Data Start Marker

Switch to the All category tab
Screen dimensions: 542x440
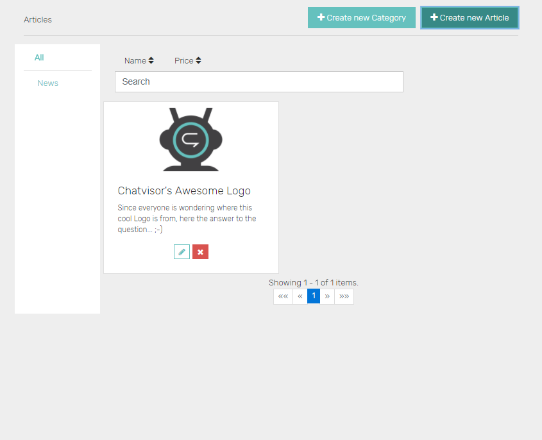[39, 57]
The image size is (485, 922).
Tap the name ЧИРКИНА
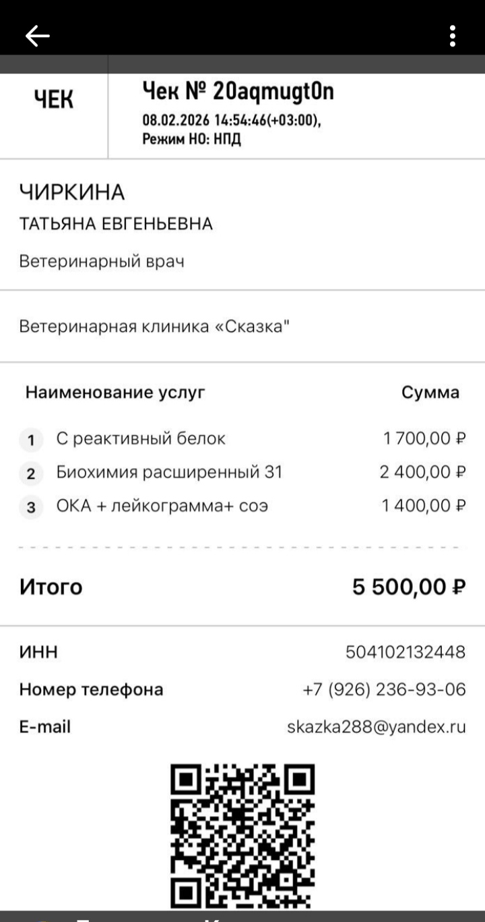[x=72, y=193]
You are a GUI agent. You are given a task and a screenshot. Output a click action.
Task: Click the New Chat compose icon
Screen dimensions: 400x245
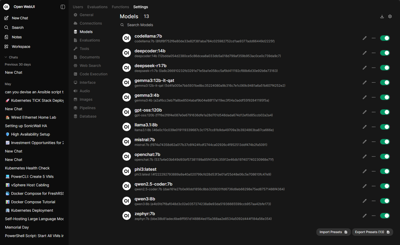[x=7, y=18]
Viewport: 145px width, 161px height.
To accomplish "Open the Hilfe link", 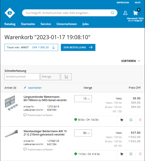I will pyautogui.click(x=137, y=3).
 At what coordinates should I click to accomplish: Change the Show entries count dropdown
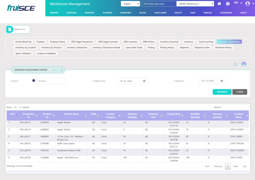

Data End Marker

Take the material above from the line containing "The image size is (485, 922)." up to and including the line containing "Viewport: 145px width, 161px height." and retype it exactly, without any pictures.

The image size is (485, 922).
Tap the name ЧИРКИНА
[x=72, y=193]
You are a GUI agent. You are given a task and a screenshot. Output a click action.
Task: Click the New Chat compose icon
Screen dimensions: 400x245
[x=7, y=18]
Viewport: 145px width, 161px height.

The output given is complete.